(Stored items)
..............................
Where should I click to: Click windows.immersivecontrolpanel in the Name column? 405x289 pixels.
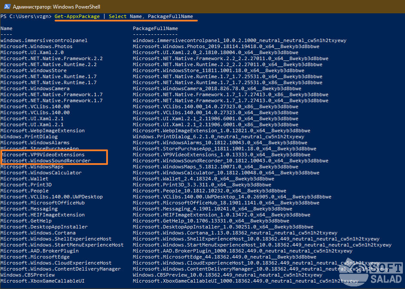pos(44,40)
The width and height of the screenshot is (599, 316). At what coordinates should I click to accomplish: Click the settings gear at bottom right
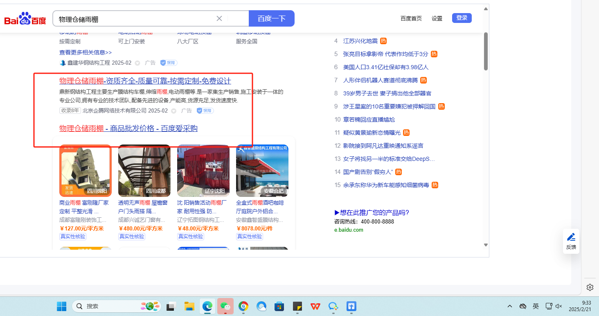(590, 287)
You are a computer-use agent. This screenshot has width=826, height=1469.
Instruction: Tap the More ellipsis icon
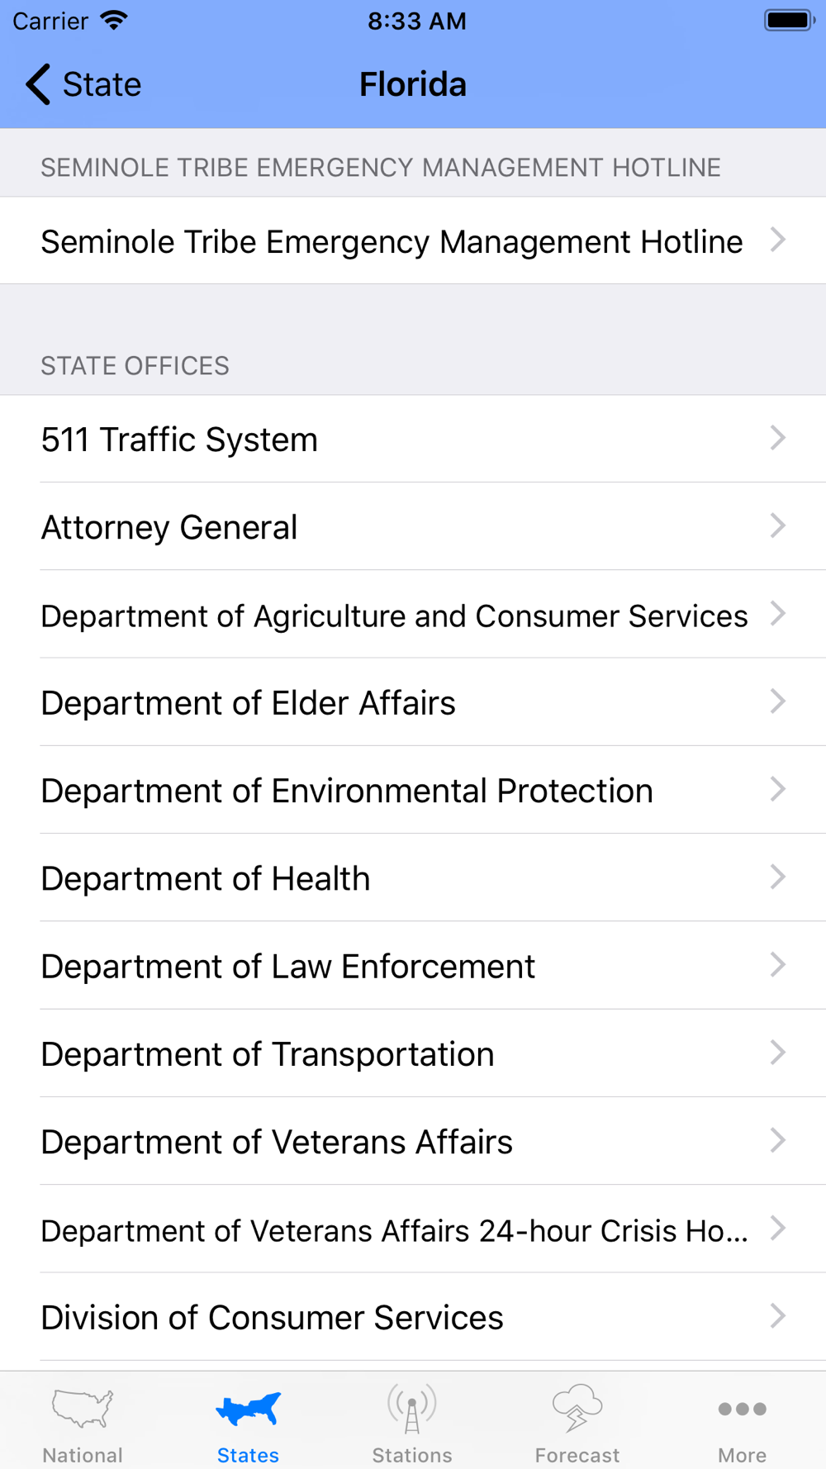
..............................
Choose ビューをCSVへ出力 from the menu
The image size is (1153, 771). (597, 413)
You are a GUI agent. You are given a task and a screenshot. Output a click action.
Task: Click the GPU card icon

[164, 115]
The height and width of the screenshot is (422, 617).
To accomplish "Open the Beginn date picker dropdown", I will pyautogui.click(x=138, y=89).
..............................
(WORK INSTRUCTIONS): In the data above, take the line with "Where should I", the line with "Instruction: Tap the More ellipsis icon", and every line between, and set them down exactly without pictures.

(RESULT OF THIS TASK):
Where should I click to: Click windows.immersivecontrolpanel in the Name column? 405x289 pixels.
pos(44,40)
The width and height of the screenshot is (599, 316). At what coordinates should I click to accomplish: Click the settings gear at bottom right
(590, 287)
You are a computer-use agent. This screenshot has width=826, height=1469.
Instruction: Tap the More ellipsis icon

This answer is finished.